- _Activity_: I would like every line of the records below that contains the word "link" copied.

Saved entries

>>

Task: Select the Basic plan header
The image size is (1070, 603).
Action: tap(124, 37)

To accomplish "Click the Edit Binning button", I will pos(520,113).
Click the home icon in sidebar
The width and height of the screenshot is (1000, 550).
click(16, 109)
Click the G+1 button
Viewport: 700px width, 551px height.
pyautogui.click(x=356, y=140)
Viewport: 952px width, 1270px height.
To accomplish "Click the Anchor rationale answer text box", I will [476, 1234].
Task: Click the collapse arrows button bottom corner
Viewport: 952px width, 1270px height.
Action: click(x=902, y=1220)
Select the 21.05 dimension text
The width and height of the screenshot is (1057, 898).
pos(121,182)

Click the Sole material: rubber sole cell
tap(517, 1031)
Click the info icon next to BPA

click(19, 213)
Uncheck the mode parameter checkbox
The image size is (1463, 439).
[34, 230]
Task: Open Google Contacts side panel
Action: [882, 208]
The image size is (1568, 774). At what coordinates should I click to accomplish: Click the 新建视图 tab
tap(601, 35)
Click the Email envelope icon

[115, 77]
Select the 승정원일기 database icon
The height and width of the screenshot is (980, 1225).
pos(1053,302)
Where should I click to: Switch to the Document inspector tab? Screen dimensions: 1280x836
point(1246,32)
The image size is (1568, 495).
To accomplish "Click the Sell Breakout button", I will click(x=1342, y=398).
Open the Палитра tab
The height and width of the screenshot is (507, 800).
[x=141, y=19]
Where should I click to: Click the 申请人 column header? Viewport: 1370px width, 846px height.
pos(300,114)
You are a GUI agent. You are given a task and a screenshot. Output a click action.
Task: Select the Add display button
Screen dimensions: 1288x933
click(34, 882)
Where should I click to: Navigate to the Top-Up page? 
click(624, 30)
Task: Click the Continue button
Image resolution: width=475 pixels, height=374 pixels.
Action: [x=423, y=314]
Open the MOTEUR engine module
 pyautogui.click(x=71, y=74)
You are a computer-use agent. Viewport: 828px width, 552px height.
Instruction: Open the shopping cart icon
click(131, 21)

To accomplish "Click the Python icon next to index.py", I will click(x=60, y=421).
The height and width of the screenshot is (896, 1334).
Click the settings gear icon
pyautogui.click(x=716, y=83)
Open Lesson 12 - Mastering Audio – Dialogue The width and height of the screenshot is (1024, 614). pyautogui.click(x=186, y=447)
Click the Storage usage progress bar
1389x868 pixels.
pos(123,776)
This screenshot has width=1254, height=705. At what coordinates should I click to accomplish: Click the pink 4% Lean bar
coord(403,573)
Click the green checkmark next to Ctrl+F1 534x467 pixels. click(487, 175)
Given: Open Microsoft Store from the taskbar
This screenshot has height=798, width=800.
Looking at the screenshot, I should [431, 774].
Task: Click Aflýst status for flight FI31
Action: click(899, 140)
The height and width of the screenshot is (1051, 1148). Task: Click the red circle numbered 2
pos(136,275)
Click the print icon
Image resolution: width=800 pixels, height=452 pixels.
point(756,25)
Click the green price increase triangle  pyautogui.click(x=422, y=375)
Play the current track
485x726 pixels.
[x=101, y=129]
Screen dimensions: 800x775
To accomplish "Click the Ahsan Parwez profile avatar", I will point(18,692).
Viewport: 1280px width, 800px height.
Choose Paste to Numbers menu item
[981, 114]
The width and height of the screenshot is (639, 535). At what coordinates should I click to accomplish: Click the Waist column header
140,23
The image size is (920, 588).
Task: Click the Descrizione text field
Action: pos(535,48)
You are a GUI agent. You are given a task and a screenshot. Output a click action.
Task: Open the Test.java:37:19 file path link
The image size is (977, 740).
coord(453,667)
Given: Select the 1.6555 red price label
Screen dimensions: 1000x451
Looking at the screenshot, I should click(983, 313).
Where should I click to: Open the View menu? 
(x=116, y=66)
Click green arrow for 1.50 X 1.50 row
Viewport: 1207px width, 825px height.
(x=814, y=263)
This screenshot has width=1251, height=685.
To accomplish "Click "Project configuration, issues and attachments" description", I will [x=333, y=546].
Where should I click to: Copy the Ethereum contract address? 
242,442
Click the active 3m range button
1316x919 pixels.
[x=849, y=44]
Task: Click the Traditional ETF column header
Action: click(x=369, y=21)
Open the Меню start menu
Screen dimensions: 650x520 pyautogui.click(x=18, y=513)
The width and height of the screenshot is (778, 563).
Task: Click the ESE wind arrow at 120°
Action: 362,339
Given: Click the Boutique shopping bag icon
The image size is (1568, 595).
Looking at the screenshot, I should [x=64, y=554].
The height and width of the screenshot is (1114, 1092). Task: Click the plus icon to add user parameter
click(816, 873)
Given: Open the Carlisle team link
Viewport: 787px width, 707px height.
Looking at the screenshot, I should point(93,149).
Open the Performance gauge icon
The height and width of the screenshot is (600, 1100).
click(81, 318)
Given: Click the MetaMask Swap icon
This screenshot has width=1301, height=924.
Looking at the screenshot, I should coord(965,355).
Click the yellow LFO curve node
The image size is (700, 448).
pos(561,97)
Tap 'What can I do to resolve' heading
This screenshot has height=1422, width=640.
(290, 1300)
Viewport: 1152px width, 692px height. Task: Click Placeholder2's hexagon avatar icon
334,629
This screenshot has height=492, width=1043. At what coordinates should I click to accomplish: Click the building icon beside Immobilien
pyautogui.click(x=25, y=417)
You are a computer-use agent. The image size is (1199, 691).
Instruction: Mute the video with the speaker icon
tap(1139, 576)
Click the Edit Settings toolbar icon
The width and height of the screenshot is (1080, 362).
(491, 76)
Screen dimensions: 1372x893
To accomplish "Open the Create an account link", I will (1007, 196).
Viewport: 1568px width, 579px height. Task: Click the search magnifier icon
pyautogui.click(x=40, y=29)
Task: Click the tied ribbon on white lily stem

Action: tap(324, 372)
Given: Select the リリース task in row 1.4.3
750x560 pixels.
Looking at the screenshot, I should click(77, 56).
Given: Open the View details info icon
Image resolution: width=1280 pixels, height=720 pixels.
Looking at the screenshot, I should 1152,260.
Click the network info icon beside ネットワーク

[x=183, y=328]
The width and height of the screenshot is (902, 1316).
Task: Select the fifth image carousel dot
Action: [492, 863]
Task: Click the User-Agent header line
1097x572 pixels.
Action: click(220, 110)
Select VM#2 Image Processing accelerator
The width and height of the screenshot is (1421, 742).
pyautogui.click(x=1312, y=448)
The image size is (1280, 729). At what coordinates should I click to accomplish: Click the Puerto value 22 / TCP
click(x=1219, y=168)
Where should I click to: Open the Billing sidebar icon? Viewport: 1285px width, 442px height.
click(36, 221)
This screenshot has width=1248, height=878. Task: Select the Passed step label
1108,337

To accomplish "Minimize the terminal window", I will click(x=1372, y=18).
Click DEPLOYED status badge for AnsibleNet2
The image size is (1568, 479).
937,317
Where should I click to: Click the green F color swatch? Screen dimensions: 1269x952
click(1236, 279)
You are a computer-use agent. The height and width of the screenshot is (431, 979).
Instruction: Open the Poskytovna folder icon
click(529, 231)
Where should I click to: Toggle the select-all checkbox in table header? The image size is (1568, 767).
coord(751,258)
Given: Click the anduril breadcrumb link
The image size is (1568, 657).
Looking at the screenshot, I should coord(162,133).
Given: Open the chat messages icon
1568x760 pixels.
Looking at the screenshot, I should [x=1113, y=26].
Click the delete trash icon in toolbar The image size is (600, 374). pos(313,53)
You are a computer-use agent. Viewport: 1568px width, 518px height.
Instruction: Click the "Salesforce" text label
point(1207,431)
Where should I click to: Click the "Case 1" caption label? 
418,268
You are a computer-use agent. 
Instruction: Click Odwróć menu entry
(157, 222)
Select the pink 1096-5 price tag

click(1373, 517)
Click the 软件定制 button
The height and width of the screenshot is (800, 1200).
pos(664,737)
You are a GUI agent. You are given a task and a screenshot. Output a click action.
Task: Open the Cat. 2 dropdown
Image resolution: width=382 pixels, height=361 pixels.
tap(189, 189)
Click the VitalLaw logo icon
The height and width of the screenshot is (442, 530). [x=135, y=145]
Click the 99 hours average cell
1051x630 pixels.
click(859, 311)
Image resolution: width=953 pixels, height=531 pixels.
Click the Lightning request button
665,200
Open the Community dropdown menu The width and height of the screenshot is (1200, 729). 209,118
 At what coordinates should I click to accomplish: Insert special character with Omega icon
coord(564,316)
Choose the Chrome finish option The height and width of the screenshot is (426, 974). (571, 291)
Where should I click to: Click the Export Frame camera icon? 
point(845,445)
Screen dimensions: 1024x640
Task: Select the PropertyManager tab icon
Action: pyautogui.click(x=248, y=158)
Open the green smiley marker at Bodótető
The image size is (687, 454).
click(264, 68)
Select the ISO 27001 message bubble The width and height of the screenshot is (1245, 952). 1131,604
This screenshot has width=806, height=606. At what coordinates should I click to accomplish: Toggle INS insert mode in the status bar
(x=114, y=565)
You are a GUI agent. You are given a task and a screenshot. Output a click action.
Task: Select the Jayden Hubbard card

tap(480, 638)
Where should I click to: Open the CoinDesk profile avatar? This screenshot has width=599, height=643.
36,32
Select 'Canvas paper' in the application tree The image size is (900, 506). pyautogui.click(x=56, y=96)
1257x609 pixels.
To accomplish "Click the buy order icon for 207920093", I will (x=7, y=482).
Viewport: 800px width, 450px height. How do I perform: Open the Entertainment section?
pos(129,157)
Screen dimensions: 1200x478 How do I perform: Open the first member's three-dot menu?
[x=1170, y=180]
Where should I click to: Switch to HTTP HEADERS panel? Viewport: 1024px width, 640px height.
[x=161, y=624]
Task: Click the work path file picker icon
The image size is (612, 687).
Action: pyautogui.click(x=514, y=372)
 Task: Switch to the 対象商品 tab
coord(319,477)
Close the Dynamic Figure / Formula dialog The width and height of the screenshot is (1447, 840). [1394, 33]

<<

- _Output of the task_:
Task: Open the Test.java:37:19 file path link
Given: Open the Carlisle team link
To accomplish "Open the Create an account link", I will (1007, 196).
Given: Click the anduril breadcrumb link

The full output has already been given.